In a statement on Thursday, Israel’s military aid agency COGAT said coordination was underway with Egypt to decide a date for reopening the Rafah crossing for the movement of people after completing the necessary preparations.

COGAT said the Rafah crossing would not open for aid as this was not stipulated by the truce deal at any stage; rather all humanitarian goods bound for Gaza would pass through Israeli-controlled Kerem Shalom after undergoing security inspections.

With famine conditions present in parts of Gaza, UN Under-Secretary-General for Humanitarian Affairs Tom Fletcher told Reuters in an interview on Wednesday that thousands of aid vehicles would now have to enter Gaza weekly to ease the crisis.

Aid trucks rolled into Gaza on Wednesday, and Israel said 600 had been approved to go in under the truce pact. Fletcher called that a “good base” but nowhere near enough, with medical care also scarce and most of the 2.2 million population homeless.

Ismail Al-Thawabta, head of the Hamas-run Gaza media office, said the quantities of aid that had entered Gaza since the fighting subsided were a “drop in the ocean” of what is needed.

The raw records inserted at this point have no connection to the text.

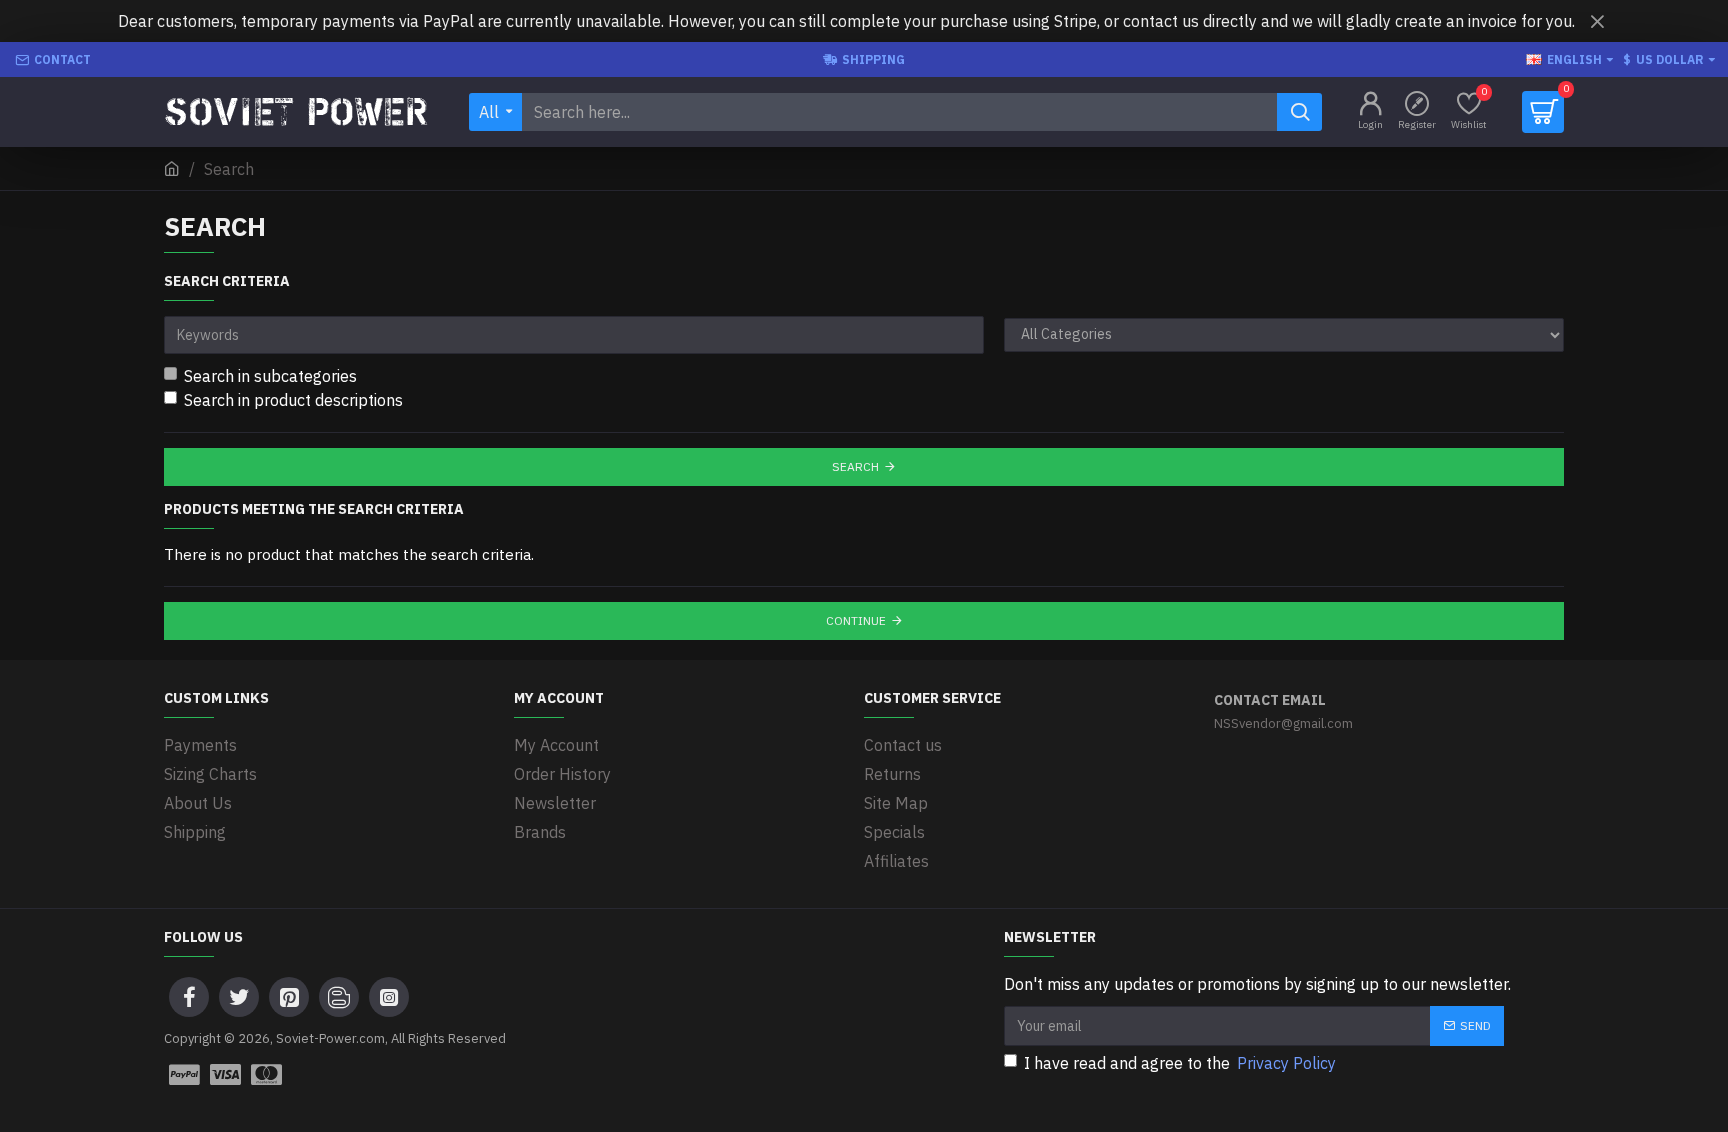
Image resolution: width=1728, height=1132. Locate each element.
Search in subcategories (270, 376)
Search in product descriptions (293, 400)
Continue (856, 620)
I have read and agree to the (1180, 1063)
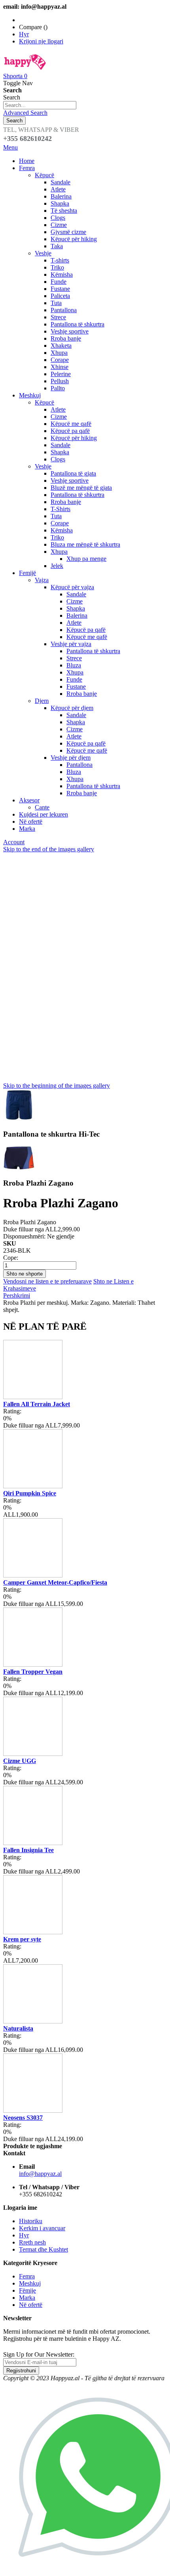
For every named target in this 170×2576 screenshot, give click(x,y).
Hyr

“The region urgently requires a large, continuous, and organised inflow of aid, fuel, cooking gas, and relief and medical supplies,” he told Reuters.

Much of the heavily urbanised coastal enclave has been rendered a wasteland by Israeli bombardments and airstrikes that have killed nearly 68,000 Palestinians, according to Gaza health authorities.

The war was triggered by Hamas’ Oct 7, 2023, attack on southern Israel in which some 1,200 people were killed and 251 taken hostage back to Gaza, according to Israeli tallies.